◆ AIM OF THE EXERCISE
Below are the records; copy each line in which "will" occurs.
[EXTRACTED DATA]
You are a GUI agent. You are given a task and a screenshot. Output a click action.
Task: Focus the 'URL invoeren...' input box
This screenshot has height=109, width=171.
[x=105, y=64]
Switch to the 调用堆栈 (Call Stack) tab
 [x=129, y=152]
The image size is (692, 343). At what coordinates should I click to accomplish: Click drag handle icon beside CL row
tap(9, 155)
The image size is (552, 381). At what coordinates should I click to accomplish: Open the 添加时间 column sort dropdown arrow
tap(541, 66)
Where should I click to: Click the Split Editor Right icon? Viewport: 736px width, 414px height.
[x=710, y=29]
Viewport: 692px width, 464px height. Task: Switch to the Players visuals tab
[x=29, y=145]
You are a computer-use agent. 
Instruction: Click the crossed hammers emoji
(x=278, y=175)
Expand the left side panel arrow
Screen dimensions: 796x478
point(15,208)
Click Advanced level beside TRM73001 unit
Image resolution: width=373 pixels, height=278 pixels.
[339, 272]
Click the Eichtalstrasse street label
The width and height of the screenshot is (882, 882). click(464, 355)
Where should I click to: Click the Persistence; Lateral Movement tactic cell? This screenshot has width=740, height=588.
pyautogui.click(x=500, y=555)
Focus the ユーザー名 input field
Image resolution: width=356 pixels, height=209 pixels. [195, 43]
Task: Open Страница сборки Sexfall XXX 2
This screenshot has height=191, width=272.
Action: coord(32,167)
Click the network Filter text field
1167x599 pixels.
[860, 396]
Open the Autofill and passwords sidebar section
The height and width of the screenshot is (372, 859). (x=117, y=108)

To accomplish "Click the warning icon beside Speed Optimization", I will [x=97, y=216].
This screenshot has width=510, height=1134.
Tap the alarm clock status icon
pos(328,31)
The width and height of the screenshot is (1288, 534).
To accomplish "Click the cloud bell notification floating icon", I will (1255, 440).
[/EXTRACTED DATA]
◆ RESPONSE TO THIS TASK
To accomplish "Click the warning icon beside Speed Optimization", I will [x=97, y=216].
To accomplish "Click the cloud bell notification floating icon", I will (1255, 440).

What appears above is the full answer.